Although normal aEEG findings may not necessarily mean that the brain is healthy, a severe or moderately severe aEEG abnormality may indicate brain injury and poor outcome. However, a rapid recovery (within 24 h) of abnormal aEEG findings is associated with favorable outcome in 60% of cases. Finally, in a meta-analysis of 8 studies, Spitzmiller et al concluded that aEEG can accurately predict poor outcome with a sensitivity of 91% (95% CI, 87-95) and a negative likelihood ratio of 0.09 (95% CI, 0.06-0.15).
Note that considerable training is required for conducting and properly interpreting the aEEG findings.
Traditional, multichannel EEG is an integral part of the evaluation of infants diagnosed with hypoxic-ischemic encephalopathy. It is a valuable tool to assess the severity of the injury and evaluate for subclinical seizures.[57, 58] This is particularly important for infants on assisted ventilation requiring sedation or paralysis.
Changes in hypoxic-ischemic encephalopathy and EEG wave patterns may change over time and indicate the severity of the brain injury. EEG abnormalities may be apparent before anomalies seen on ultrasonography.
Generalized depression of the background rhythm and voltage, with varying degrees of superimposed seizures, are early findings. EEG characteristics associated with abnormal outcomes include (1) background amplitude of less than 30 mV, (2) interburst interval of more than 30 seconds, (3) electrographic seizures, and (4) absence of sleep-wake cycle at 48 hours.
Caution in interpreting early severe background abnormalities needs to be applied because reverting to normal background pattern in few days of life can be associated with normal outcomes. Note that large doses of anticonvulsant therapy may alter the EEG findings.
Serial EEGs should be obtained to assess seizure control and evolution of background abnormalities. Early EEGs are important not only to evaluate the degree of encephalopathy and the presence of seizures but may also help establish early prognosis. Serial EEGs are also helpful in establishing prognosis. Improvement in the EEG findings over the first week, in conjunction with improvement in the clinical condition, may help predict a better long-term outcome.

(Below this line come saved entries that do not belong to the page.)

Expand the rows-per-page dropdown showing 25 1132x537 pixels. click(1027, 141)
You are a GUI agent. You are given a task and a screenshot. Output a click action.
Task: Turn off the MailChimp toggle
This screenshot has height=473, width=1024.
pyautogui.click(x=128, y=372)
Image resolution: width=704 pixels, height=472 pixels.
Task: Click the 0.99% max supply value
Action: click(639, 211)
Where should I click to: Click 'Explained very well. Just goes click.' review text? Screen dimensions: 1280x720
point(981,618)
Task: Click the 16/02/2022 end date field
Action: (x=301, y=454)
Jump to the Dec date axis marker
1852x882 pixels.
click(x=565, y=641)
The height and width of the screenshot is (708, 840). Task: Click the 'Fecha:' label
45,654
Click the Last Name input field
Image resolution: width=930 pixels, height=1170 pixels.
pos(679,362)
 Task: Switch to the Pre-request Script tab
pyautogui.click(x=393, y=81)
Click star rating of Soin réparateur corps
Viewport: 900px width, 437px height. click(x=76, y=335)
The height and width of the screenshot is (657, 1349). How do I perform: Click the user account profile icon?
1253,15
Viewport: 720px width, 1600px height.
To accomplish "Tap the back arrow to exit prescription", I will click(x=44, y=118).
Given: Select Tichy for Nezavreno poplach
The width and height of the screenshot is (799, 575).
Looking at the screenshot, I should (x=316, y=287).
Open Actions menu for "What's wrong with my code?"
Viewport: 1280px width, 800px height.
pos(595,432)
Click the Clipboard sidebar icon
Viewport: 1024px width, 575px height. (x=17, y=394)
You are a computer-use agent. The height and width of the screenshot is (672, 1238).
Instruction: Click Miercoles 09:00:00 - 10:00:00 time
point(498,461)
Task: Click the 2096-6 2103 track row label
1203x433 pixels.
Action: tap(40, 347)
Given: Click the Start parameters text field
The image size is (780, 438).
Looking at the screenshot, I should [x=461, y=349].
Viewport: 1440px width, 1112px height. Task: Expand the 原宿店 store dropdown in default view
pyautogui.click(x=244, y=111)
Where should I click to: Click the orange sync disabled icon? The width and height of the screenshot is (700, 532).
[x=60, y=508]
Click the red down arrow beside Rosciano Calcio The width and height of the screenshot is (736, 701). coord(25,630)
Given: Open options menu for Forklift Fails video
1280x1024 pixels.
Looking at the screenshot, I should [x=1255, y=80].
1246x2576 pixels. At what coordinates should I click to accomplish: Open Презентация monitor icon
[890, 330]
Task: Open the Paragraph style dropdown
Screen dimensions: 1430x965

Special sensory evaluation
Screening for hearing is now mandatory in many states in the United States; in infants with hypoxic-ischemic encephalopathy, a full-scale hearing test is preferable because of an increased incidence of deafness among infants with hypoxic-ischemic encephalopathy that require assisted ventilation.
Retinal and ophthalmic examination
This examination may be valuable, particularly as part of an evaluation for developmental abnormalities of the brain.
Spectral-domain optical coherence tomography (SD-OCT) shows promise in the evaluation of prematurity on early optic nerve development and of central nervous system development and anomalies.
The impressive array of neuropathologic findings that can result from a hypoxic-ischemic event can be primarily explained by the gestational time frame in which the event occurs. Prior to 20 weeks' gestation, fetal macrophages are capable of removing necrotic debris via phagocytosis, resulting in a smooth cavity without a gliotic response. Examples of lesions that can result from hypoxic-ischemic events in the second trimester include hydranencephaly, porencephaly, and schizencephaly.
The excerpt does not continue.